Spoken word poet Caresse Creswell and video artist Di James created ‘Bleach’ as a response to the rapidly deteriorating condition of the Great Barrier Reef and Dale Collier, a Darkinjung/Wiradjuri socio-politically engaged practitioner presents a moving image work exploring finite resources and sustainable practice in relation to invasionist neoliberal governance. Anastasia Tyurina examines the microscopic environment of contaminated water that she animates into large painterly projections and Suzanne Bartos invites visitors to spin each of the “prayer wheels”, made from repurposed oil drums.

My work traces the alienating effects of capitalism in a large tapestry that begins with Indigenous connection in a quote by Graham: ‘I am located therefore I am.’  Successive panels track this increasing alienation through core world events that includes and extends Hannah Arendt’s discussion on this theme.

In conversation with all of the visual art works in this venue, Liquid Architecture’s Danni Zuvela curated performances that took the idea of listening further within many time zones as meditations and microscopic tours, led by Indigenous artist Libby Harwood and several others.

Many thanks to supporting partners Museum of Brisbane, Roslyn Oxley9 Gallery Sydney, Liquid Architecture, Brisbane City Council, Queensland College of Art and the Australian Earth Laws Alliance.

1 Indigenous academic Mary Graham describes this understanding as stemming from the Indigenous position: “I am located therefore I am.’ Internatonal Symposium: Exploring our Legal Relationship with the Living World—Caring for Country, Rights of Nature & Legal Personhood, 28 October 2018.

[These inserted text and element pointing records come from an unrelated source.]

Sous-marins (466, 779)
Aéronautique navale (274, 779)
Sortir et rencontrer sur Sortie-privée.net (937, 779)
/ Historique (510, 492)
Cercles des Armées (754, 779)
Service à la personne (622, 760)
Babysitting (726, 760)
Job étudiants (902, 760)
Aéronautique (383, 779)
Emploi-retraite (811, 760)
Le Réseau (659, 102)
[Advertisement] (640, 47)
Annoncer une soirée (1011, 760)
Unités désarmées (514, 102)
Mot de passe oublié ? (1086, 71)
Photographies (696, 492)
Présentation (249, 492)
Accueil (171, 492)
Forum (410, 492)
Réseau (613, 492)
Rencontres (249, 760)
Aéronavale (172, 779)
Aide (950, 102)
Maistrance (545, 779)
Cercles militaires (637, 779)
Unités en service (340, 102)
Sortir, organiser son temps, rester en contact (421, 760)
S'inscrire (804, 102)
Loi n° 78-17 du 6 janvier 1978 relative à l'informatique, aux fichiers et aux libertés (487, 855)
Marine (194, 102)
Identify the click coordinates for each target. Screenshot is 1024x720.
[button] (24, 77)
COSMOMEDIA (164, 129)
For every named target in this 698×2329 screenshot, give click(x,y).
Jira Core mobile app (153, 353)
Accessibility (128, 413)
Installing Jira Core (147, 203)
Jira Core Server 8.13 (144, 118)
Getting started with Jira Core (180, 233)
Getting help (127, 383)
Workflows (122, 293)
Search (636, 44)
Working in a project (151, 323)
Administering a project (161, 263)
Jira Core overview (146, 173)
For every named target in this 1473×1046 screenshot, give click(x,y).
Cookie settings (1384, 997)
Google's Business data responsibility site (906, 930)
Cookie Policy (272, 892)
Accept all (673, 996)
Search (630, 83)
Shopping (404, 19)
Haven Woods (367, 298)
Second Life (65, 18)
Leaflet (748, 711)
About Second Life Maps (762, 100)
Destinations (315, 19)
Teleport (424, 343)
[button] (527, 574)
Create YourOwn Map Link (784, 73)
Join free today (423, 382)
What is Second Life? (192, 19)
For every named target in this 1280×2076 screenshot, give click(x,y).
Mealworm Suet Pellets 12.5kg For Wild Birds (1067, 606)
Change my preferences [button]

2 Indigenous elder Bob Randall in his book describes that humans have been given the Laws of tjukurrpa to apply kanyini as a principle of connectedness through caring and responsibility to all people, and that people means ‘all of us’ as reflected in the use of the word mob. “Right throughout my life, old men would point to a forest of trees or a grove of trees or just one tree and refer to it as people: ‘See the mob over there.’ This way of talking would be referring to kangaroos, trees, hills or humans. Any of us could be ‘that mob’ or ‘us mob’ could include the totality of that.” Songman: the story of an Aboriginal Elder of Uluru. Editor Paul Newbury (Sydney: ABC Books, 2001) 17.